Does every elementary particle eventually decay into quarks?

[zinq]

Everything in the universe that has a beginning seems to also have an end. Stars, galaxies, molecules, atoms. But what about elementary particles? In case of heat death would it become a uniform quark soup?

 

[PeterDonis]

In case of heat death would it become a uniform quark soup?

Not just quarks, since those (more precisely, up and down quarks) are not the only particles that, according to the Standard Model, cannot decay into other particles. Electrons and electron neutrinos also have that property among the fermions.

 

[mathman]

Why should stable nuclei decay at all?

 

[Chalnoth]

Why should stable nuclei decay at all?

Eventually proton decay should get rid of stable nuclei.

 

[256bits]

Eventually proton decay should get rid of stable nuclei.

Is that a given?
I thought some experiments suggested the proton decay was virtually non-existent.

 

[Chalnoth]

Is that a given?
I thought some experiments suggested the proton decay was virtually non-existent.

Most likely, yes. Proton decay is virtually guaranteed by simple symmetry arguments: some process created the protons, and the time reverse of that process would necessarily cause them to decay (note: it wouldn't quite be that simple, but that's the basic idea). The properties of that process may suppress it to an extremely low level (e.g. requiring a very massive intermediate particle, akin to how the masses of the weak force bosons suppresses the weak nuclear force), but simple arguments seem to indicate it's impossible to eliminate it entirely.

 

[256bits]

That makes tons of sense. I knew about the symmetry argument, but had never gone farther in depth to entertain and explore that the creation implies a destroy time reverse process.
Should have known though. Thanks for the explanation.

 

[Comeback City]

Just to go along with the stable nuclei thing, is it not possible at all that certain "stable" nuclei have half-lives that are simply too long for us to determine?

 

[Vanadium 50]

is it not possible at all that certain "stable" nuclei have half-lives that are simply too long for us to determine?

We know exactly which nuclei are stable and which are merely long lived. If there is an allowed transition with a summed mass of the daughters below that of the parent, it will occur at some rate. Possibly trillions of years, but at some rate. There are exactly 164 nuclei that will decay at some rate but their decays have not been observed, and exactly 90 stable nuclei.

 

[snorkack]

Most likely, yes. Proton decay is virtually guaranteed by simple symmetry arguments: some process created the protons, and the time reverse of that process would necessarily cause them to decay (note: it wouldn't quite be that simple, but that's the basic idea). The properties of that process may suppress it to an extremely low level (e.g. requiring a very massive intermediate particle, akin to how the masses of the weak force bosons suppresses the weak nuclear force), but simple arguments seem to indicate it's impossible to eliminate it entirely.

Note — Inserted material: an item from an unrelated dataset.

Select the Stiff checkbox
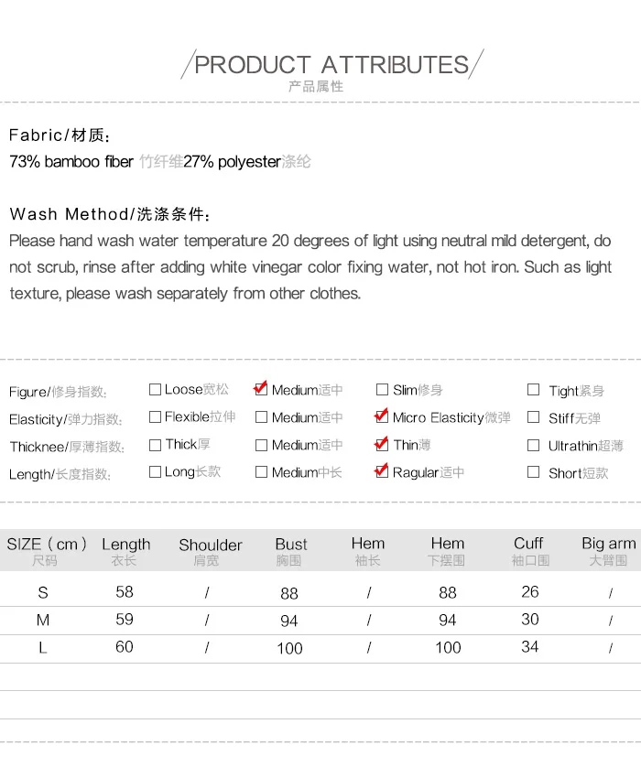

What arguments are used to claim that any process ever created protons?

Simple symmetry arguments would suggest that time reversal of big bang would be big crunch, yet big crunch seems not to be expected now. Time reversal of a black hole is a white hole, yet white holes are also not expected.

 

[Chalnoth]

What arguments are used to claim that any process ever created protons?

They exist, and aren't balanced by anything in our universe with a negative baryon number. Look up baryogenesis if you want to see some of the current science surrounding this topic.

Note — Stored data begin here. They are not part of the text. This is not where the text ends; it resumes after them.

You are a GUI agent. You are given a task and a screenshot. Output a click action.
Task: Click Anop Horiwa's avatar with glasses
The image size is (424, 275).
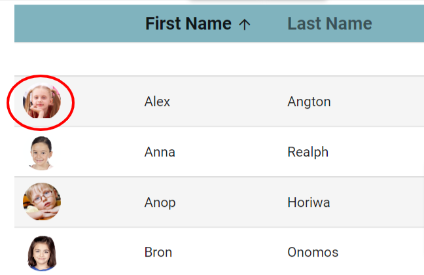click(42, 202)
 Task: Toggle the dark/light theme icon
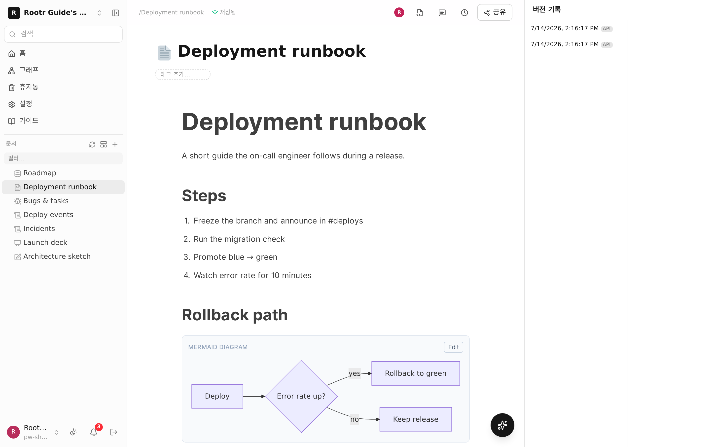pos(74,432)
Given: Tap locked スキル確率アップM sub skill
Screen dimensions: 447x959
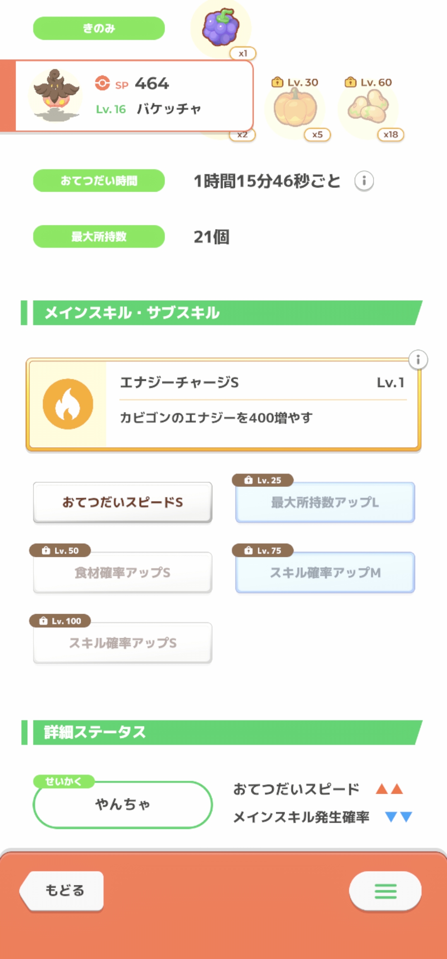Looking at the screenshot, I should (325, 573).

Simple symmetry arguments would suggest that time reversal of big bang would be big crunch, yet big crunch seems not to be expected now. Time reversal of a black hole is a white hole, yet white holes are also not expected.

The difference is that proton decay is a microscopic reaction, while black holes and a "big crunch" are macroscopic.

The relevant difference between the macroscopic realm and the microscopic realm is that if something is a valid solution to the equations in the microscopic realm, it is guaranteed to happen with some frequency. So if you can go from a collection of particles that have no baryon number, and get out a result that has a net baryon number (as must have happened in the early universe), then there is some magnitude for that process to happen in reverse.

 

[Khashishi]

Seems reasonable, but until we actually detect a baryon number non-conservation, it's a conjecture. It's possible that the universe always had a positive baryon number.

 

[Chronos]

The question of proton decay remains an open question in particle physics. One of the fundamental rules in particle physics is the total number of quarks minus the total number of antiquarks must not change in a decay. Given that the proton is the lightest particle that has more quarks than antiquarks, it appears to have no viable decay mode. Some theorists question whether this rule of quark conservation is necessarily inviolable, but, no violations are known.

 

[nikkkom]

The question of proton decay remains an open question in particle physics. One of the fundamental rules in particle physics is the total number of quarks minus the total number of antiquarks must not change in a decay.

There is no fundamental requirement for this in SM. SM is a QFT and as such, _local_ gauge symmetries are its fundamental building blocks.
Baryon conservation is one of accidental _global_ symmetries of the SM Lagrangian. Not local.
SM has sphalerons, which do not conserve baryon number: they convert baryons to antileptons.